By Marc Ott, ICMA Executive Director
I was honored to be elected a fellow by the National Academy of Public Administration (NAPA) last year. This year, I enthusiastically embraced an opportunity to contribute to an initiative NAPA has developed called "Grand Challenges in Public Administration." The idea is to encourage public administration practitioners, academics, students, interest groups, and the public to help identify the top challenges facing government throughout the next decade and to facilitate efforts by the public administration community in finding new solutions.
While the year-long initiative spans all levels of government, I believe we at the local level are in a unique position. Cities, towns, and counties are leading in the innovation space because we simply must. The challenges we face today call for new skills, methodologies, partnerships, and technologies. We, as local government leaders, can more nimbly try new ways of addressing problems that threaten the sustainability of our communities.

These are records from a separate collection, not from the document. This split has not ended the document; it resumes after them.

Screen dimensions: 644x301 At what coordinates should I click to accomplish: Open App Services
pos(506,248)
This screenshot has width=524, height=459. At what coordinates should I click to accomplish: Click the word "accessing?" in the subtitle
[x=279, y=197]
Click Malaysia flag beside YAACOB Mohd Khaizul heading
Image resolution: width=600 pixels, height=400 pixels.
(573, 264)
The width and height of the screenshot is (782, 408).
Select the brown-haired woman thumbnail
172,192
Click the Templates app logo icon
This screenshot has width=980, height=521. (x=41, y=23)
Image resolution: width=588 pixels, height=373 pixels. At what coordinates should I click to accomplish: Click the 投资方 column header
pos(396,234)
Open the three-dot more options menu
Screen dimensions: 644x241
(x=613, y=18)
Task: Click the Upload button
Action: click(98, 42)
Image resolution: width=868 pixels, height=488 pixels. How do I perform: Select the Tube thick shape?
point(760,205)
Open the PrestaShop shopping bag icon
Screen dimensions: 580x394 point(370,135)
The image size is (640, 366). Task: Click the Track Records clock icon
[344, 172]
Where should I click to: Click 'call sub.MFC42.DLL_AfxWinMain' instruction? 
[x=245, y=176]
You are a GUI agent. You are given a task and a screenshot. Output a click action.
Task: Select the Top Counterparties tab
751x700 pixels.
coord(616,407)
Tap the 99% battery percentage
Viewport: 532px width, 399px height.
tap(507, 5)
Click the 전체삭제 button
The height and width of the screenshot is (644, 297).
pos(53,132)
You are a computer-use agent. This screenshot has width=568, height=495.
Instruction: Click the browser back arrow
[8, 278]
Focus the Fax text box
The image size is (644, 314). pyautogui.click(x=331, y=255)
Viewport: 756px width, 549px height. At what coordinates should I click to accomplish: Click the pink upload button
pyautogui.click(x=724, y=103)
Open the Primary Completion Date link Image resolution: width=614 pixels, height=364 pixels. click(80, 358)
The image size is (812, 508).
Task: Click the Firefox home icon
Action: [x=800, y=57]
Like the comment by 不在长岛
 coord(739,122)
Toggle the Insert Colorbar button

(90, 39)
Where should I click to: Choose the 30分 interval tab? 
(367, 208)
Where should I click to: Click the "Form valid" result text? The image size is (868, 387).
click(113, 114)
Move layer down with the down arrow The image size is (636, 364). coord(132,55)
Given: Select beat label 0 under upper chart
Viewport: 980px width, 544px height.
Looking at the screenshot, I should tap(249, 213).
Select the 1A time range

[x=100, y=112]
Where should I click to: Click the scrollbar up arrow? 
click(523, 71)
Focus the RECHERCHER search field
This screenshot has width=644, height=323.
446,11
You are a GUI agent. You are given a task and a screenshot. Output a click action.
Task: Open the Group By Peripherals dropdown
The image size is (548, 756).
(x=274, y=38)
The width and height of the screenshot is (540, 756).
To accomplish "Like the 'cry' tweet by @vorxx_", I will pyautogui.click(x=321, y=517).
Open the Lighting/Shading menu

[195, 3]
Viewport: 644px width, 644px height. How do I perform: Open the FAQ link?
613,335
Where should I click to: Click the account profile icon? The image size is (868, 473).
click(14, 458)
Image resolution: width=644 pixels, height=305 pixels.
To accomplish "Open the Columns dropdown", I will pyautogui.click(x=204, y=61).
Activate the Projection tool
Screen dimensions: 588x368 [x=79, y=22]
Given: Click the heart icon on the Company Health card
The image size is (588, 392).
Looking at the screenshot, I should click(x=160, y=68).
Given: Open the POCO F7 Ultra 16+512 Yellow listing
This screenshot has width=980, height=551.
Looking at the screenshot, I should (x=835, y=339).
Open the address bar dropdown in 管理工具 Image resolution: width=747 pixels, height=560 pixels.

I’m looking forward to seeing a robust response from our members and their staffs whose ideas will make this a highly productive initiative.
The academy seeks input on two key questions: First, what problems must federal, state, and local government address over the next decade for American society to reach its full potential? Second, how must management at all levels of government improve to increase the effectiveness and efficiency of public programs?
Input and ideas can be submitted to the academy on its Grand Challenges website through April 30, 2019. Then the Grand Challenges Steering Committee, composed of representatives from the public administration, scientific, and media communities, will conduct a systematic analysis of the ideas and announce a final set of Grand Challenges at the academy’s annual meeting in November 2019.
The idea of Grand Challenges came from the notion that today’s government too often finds itself in reactive mode, struggling to adapt to the rapidly evolving environment of the 21st century. The steering committee sees Grand Challenges as a once-in-a-generation opportunity to develop and drive a future agenda for our government, so we encourage everyone to have a voice.
The defined challenges are likely to have a significant impact over the next decade, initiating experimentation, testing, and evaluation to identify and pilot real solutions. They may result in new collaborative efforts between universities, government, good-government groups, and other private and nonprofit partners.
In addition, new governance structures and processes grounded in multidisciplinary, multisector alliances could be developed to deliver flexible, responsive, technologically adept, and accountable programs. Education and training programs could be updated to help aspiring administrators build entrepreneurial skills that are applied within existing and emerging bureaucratic structures. Social safety net programs could be modernized to address the reality of economic dislocation in the 21st century. And universities could lead new areas of research and development to help understand what works and determine how to build managerial capacity. You’ll be hearing more about the initiative from me during the coming months, and I’m especially looking forward to seeing the ideas that come from the deep experiential knowledge of our local government leaders.